We thank the referee for the constructive comments highlighting the need for clearer connections between the proposed BEP criterion and conventional secrecy-rate metrics. We agree that the abstract would benefit from explicit mappings and examples, and will revise the manuscript accordingly. Below we respond point by point to the major comments.

read point-by-point responses
  1. Referee: [Abstract] Abstract: the central claim that the BEP-based method achieves equivalent security at >5 dB lower power rests on an unstated mapping between chosen BEP targets for Bob and Eve and the conventional secrecy-rate threshold; without this mapping the reported power saving may reflect a weaker security requirement rather than an improvement.

    Authors: We acknowledge that the abstract does not provide an explicit mapping. The BEP targets (low for Bob, near 0.5 for Eve) are chosen to enforce reliable decoding at the legitimate receiver and unreliable decoding at the eavesdropper, which is the practical goal of physical-layer security. In the revision we will add a discussion (likely in Section II or a new subsection) showing the relation: for AWGN channels, BEP_Bob ≤ 10^{-3} and BEP_Eve ≥ 0.4 typically requires a positive secrecy rate under the same SNR conditions. This will clarify that the security level is intended to be comparable while directly controlling link-level performance, and the reported power savings are under these equivalent targets. revision: yes

  2. Referee: [Abstract] Abstract: the new BEP-based outage probability is introduced without an explicit relation to the standard secrecy-outage probability P(R_s < R_th); it is therefore unclear whether the new metric enforces a comparable security guarantee.

    Authors: The new outage is defined as the probability that BEP_Bob exceeds its target or BEP_Eve falls below its target.

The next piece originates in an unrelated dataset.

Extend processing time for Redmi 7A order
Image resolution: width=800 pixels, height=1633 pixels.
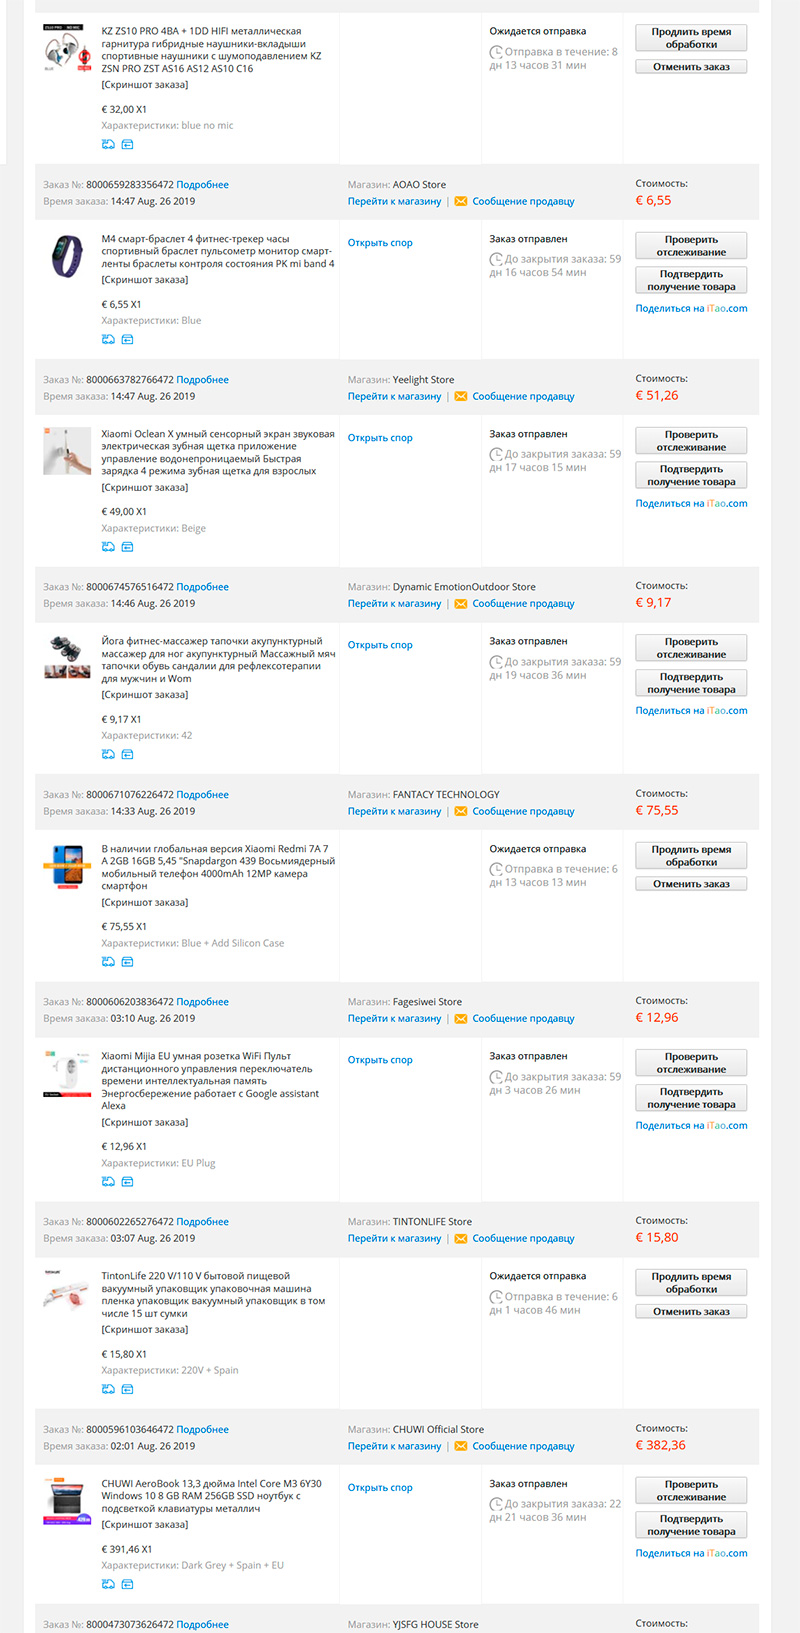click(691, 855)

We agree an explicit relation to P(R_s < R_th) is missing from the abstract and will add it in the revision. Specifically, we will derive the conditions under which the BEP-outage coincides with or bounds the secrecy-outage probability, noting that the BEP formulation directly incorporates the error-performance constraints that secrecy rate alone does not guarantee. revision: yes

  3. Referee: [Abstract] Abstract: the assertion that secrecy rate 'cannot be a suitable criterion lonely' because it ignores user performance is stated without a concrete counter-example in which a positive secrecy rate coexists with unacceptable BEP for the legitimate or eavesdropper link.

    Authors: We agree a concrete counter-example would strengthen the motivation. In the revised manuscript we will insert an example (e.g., in the introduction) showing a high-SNR regime where secrecy rate is positive yet BEP_Bob remains above 10^{-2} due to insufficient link margin, rendering reliable communication impossible despite the positive secrecy rate. This illustrates the practical limitation of relying solely on secrecy rate. revision: yes

Circularity Check

0 steps flagged

No circularity: BEP-based power allocation and outage derived independently from explicit calculations

full rationale

The paper treats BEP as a direct, calculable performance metric for legitimate and eavesdropper users, using it to obtain optimum transmit power and define a new outage probability. These steps rely on standard BEP formulas applied to the system model rather than redefining secrecy rate quantities or fitting parameters that are then renamed as predictions. No self-citations are invoked as load-bearing uniqueness theorems, and the critique of secrecy rate is presented as a modeling preference without any definitional loop. The derivation chain remains self-contained against external benchmarks such as explicit BEP expressions and simulation validation.

Axiom & Free-Parameter Ledger

0 free parameters · 1 axioms · 0 invented entities

Review performed on abstract only; full derivations, channel models, and any fitted parameters are not visible. The ledger therefore records only the high-level modeling assumptions stated in the abstract.

axioms (1)
  • domain assumption BEP calculations for legitimate and adversary users accurately reflect system performance and can be used to guarantee both users' error rates
    Invoked when the authors state that BEP guarantees performance of legitimate and adversary users and leads to lower power.